Add the almonds to a dry skillet over medium heat. Toast the almonds until they are golden and fragrant (about 5 minutes). Allow to cool slightly.
Add the toasted almonds, fresh basil, chopped garlic, and lemon juice to a food processor. Pulse a few times until everything is roughly chopped. Add the parmesan cheese and pulse again.
Then, with the food processor running, drizzle in the olive oil. Continue running the processor until the pesto becomes smooth and has your desired consistency.
Taste the pesto and season with salt and pepper to your taste. Pulse again to mix the seasonings if necessary.
Notes
Tips
Watch the almonds closely when toasting as they can burn easily.
Use basil stems along with their leaves to eliminate extra waste.
Give the garlic cloves a rough chop before adding to the food processor to ensure even distribution in the pesto.
Consistency too thick? Add more olive oil or a splash of water.
Too thin? Add more almonds or parmesan cheese.
Storage
Fridge: Keep in an airtight container for 3-4 days.
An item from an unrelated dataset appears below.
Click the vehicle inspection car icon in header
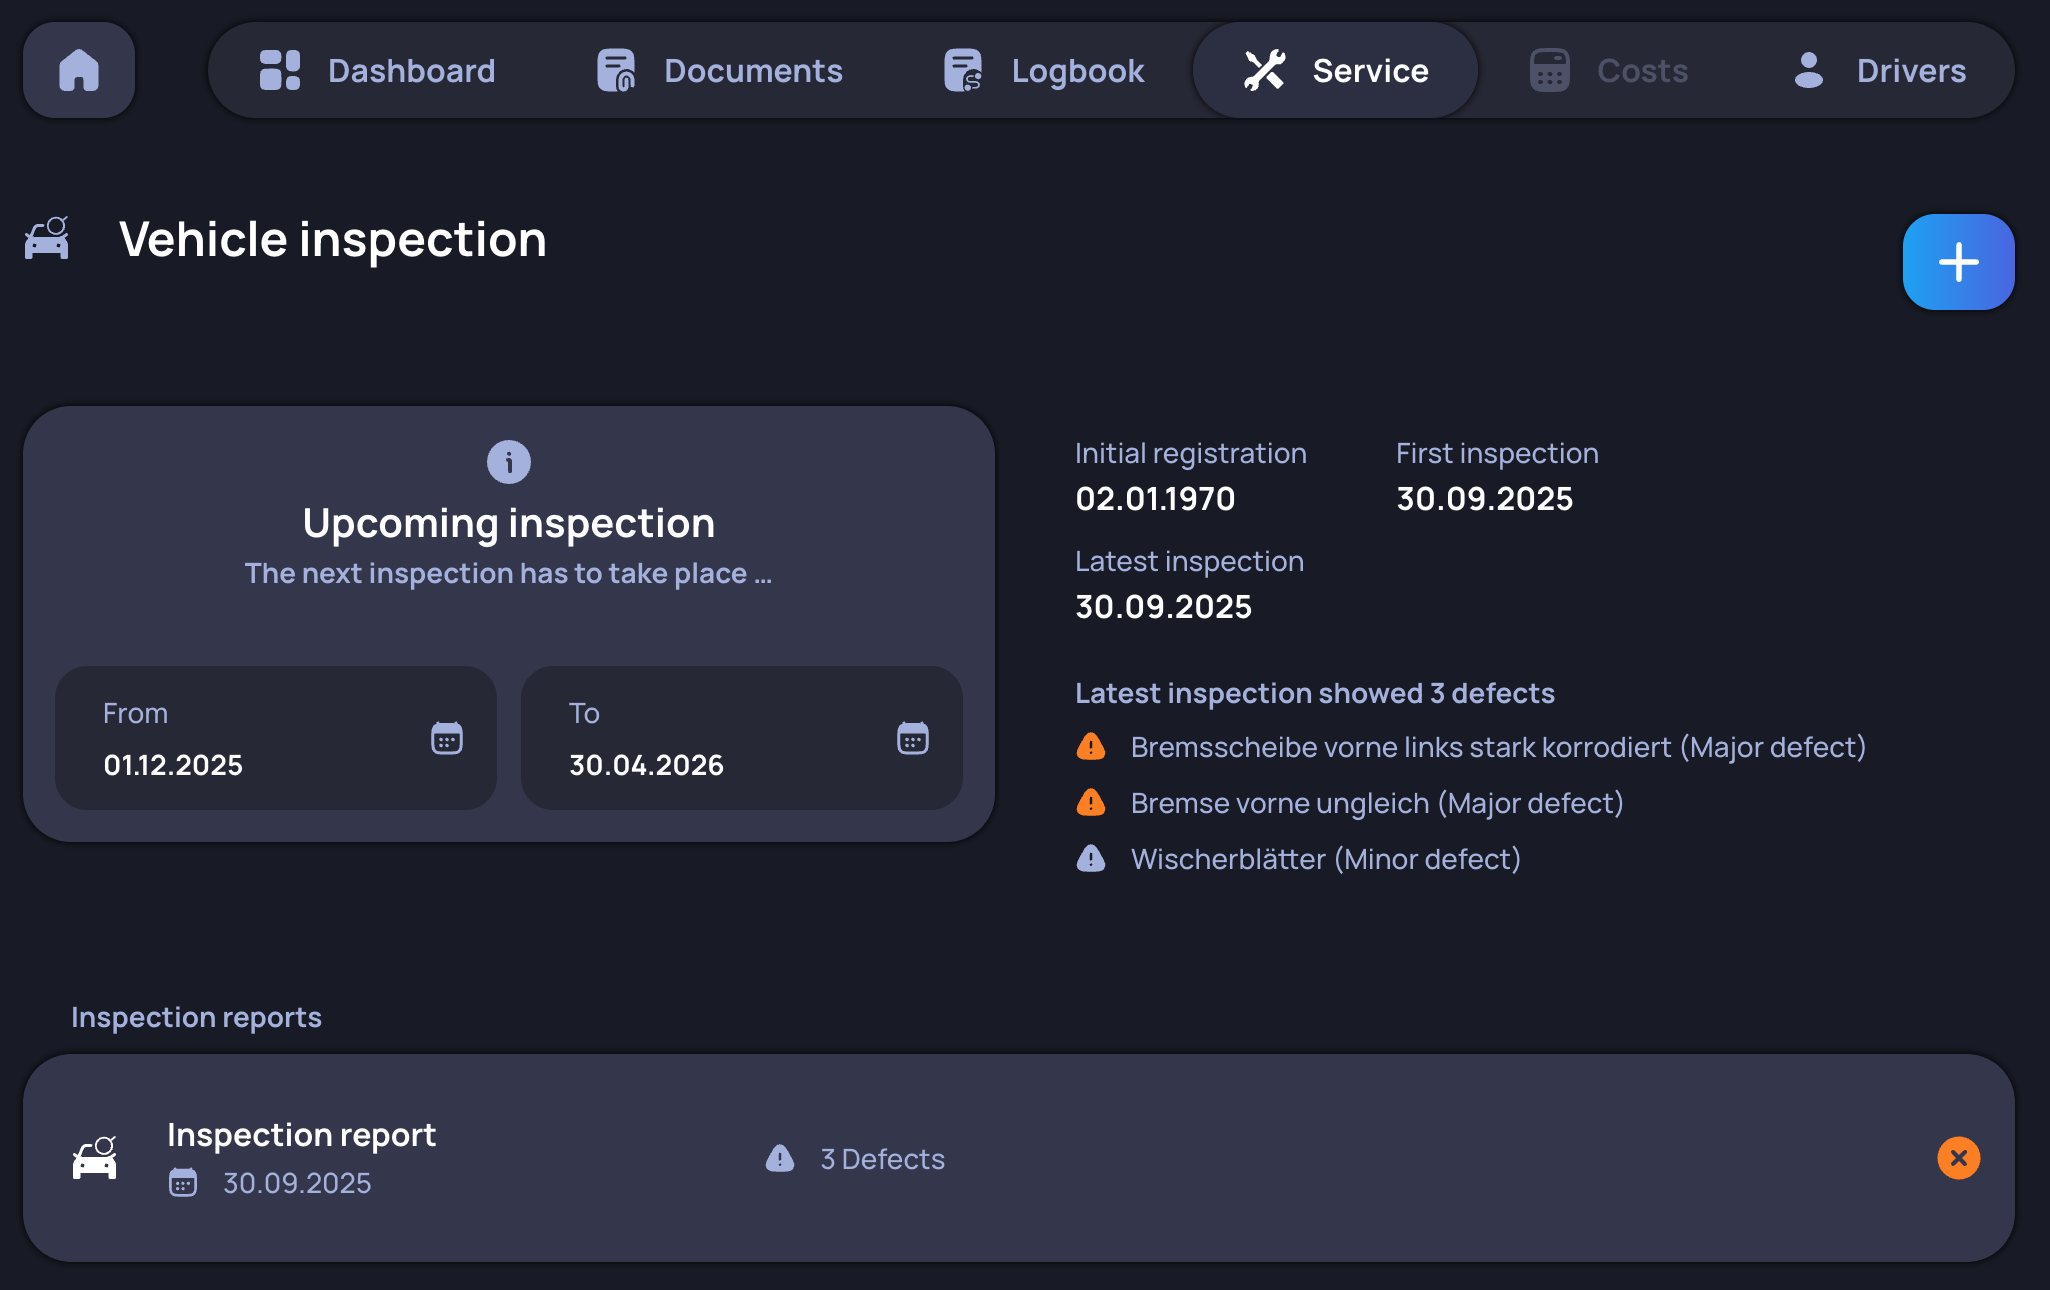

Freezer: Store in an airtight container for up to 3 months. Or, add pesto to an ice cube tray and freeze. Pop the cubes out and continue to freeze the cubes in a resealable bag.
Options for thawing:
Thaw frozen pesto in the fridge overnight.
Microwave on the defrost setting (or 50% power), stirring at 15-second intervals until defrosted.
Add to a ziplock bag (if it’s not already in one) and submerge in warm water until thawed.